Nach dem Ausscheiden Gisela Freiers aus dem Schuldienst und dem Ende der Hauptschule setzt die Projektgruppe „Forschen-Gedenken-Handeln“ um sie, ihren Mann Wolfgang Freier, Rainer Schulz und die aus Mechernich-Voißel stammende Euskirchener Marienschullehrerin Elke Höver mit Schülerinnen und Schülern die Arbeit fort.
Den letzten Schluck fürs Baby
Unterstützt werden sie von der Stadtverwaltung Mechernich, deren Vize-Bürgermeister Heinz Schmitz ebenso gekommen war, wie zahlreiche Kommunalpolitiker und der stellvertretende Landrat Leo Wolter vom Kreis.
Mit ihrem Mann Willi präsent war auch Hilla Richarz aus Adenau, die für die Mechernicher Projektgruppe das Bild jenes Viehwaggons der Deutschen Reichsbahn künstlerisch umgesetzt hat, der an der Jerusalemer Gedenkstätte „Yad Vashem“ auf einem Gleis steht, das ins Bodenlose eines Tales abbricht.

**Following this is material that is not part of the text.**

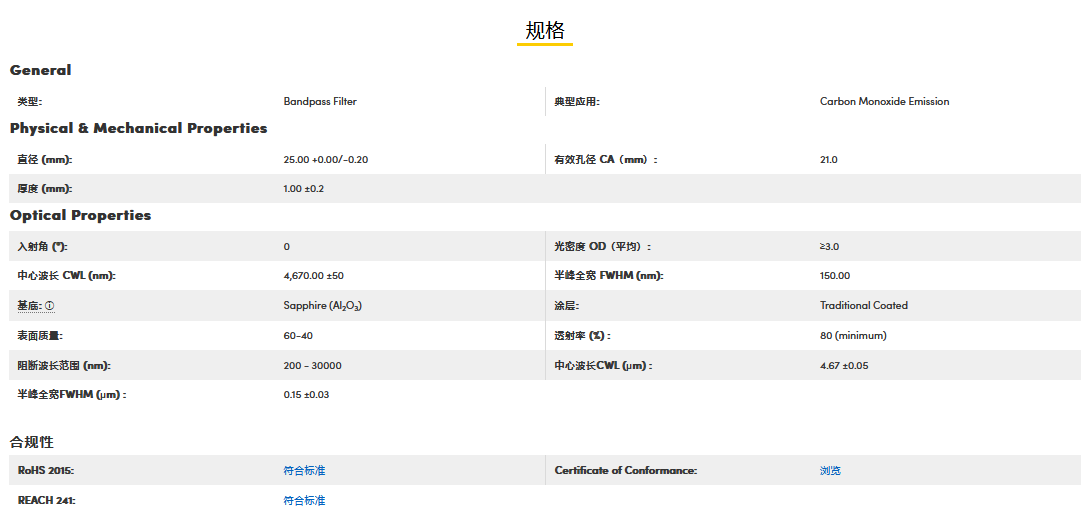Click the Optical Properties heading
1088x527 pixels.
[81, 215]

In solchen Viehwagen wurden Millionen Menschen mit deutscher Beamtengründlichkeit in den sicheren Tod speditiert, beklagte Gisela Freier die Rolle der deutschen Bahn im Holocaust. Rainer Schulz las den erschütternden Augenzeugenbericht einer Überlebenden, die in einem solchen Viehwaggon ihren letzten Schluck Wasser mit einem ohnmächtigen Baby teilte.